Phoenix to reconsider its COVID-19 vaccine mandate for 14,000 employees
Less than a week after announcing a COVID-19 vaccine mandate for more than 14,000 city employees, Phoenix is backpedaling.
When City Manager Jeff Barton issued the mandate last week, the thinking went like this: Phoenix is a federal contractor because it works closely with the federal government and so, the city will follow the federal mandate requiring all federal contractors to be fully vaccinated by Jan. 18.
But police and fire unions immediately pushed back and joined a lawsuit fighting the mandate, and Councilwoman Ann O’Brien calls it a complete overreach of government.
In an email sent to KJZZ, O’Brien said she asked Mayor Kate Gallego to put the issue on a meeting agenda so the public can weigh in.
“Employees and community members deserve the opportunity to voice their opinions and to hear from each Council member. The public MUST be included in the conversation,” O’Brien wrote. “I am not anti-vaccine; I am anti-mandates. I am pro-personal choice, and I believe that Phoenix employees will do the right thing and make decisions that are best for themselves and their families.”

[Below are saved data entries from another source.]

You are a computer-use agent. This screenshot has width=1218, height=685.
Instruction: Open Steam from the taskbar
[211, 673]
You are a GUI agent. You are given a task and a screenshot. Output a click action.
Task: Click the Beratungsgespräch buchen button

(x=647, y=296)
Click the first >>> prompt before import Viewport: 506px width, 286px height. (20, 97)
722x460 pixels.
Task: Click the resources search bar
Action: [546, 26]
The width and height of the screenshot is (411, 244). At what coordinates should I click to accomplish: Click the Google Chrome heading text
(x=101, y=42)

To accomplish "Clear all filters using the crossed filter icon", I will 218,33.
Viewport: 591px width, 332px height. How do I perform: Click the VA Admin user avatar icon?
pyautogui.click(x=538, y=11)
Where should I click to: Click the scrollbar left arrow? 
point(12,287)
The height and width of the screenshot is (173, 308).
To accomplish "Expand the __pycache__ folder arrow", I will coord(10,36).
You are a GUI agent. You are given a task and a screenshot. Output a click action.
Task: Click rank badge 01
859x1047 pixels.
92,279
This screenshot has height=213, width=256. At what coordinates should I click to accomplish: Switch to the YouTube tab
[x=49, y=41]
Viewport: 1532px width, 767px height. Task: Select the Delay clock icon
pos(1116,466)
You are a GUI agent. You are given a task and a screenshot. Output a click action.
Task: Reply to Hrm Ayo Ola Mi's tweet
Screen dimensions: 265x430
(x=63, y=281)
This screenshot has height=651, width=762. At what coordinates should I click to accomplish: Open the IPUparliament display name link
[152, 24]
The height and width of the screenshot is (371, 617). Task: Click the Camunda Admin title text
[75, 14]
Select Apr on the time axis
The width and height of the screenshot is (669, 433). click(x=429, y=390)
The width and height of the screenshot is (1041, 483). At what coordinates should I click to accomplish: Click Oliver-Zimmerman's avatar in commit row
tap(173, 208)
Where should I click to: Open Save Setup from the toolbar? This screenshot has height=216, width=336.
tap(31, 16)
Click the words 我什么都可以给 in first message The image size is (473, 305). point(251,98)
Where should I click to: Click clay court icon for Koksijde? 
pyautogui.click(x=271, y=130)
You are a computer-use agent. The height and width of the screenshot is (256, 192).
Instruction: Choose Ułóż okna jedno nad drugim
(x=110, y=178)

Phoenix’s police department remains understaffed, and O’Brien expressed concern about the mandate hurting employee morale and city services.
The vaccine mandate is scheduled to be the only topic for the Dec. 7 City Council policy session. The meeting will begin at 2:30 p.m. and be streamed live on the city’s website and YouTube channel. After public discussion, the council could vote to keep the mandate or cancel it.
The email sent to all city employees last week announcing the mandate said those who are not in compliance will be subject to progressive discipline up to and including termination. To be considered for medical or religious exemptions, employees will have to submit documentation by Dec. 31.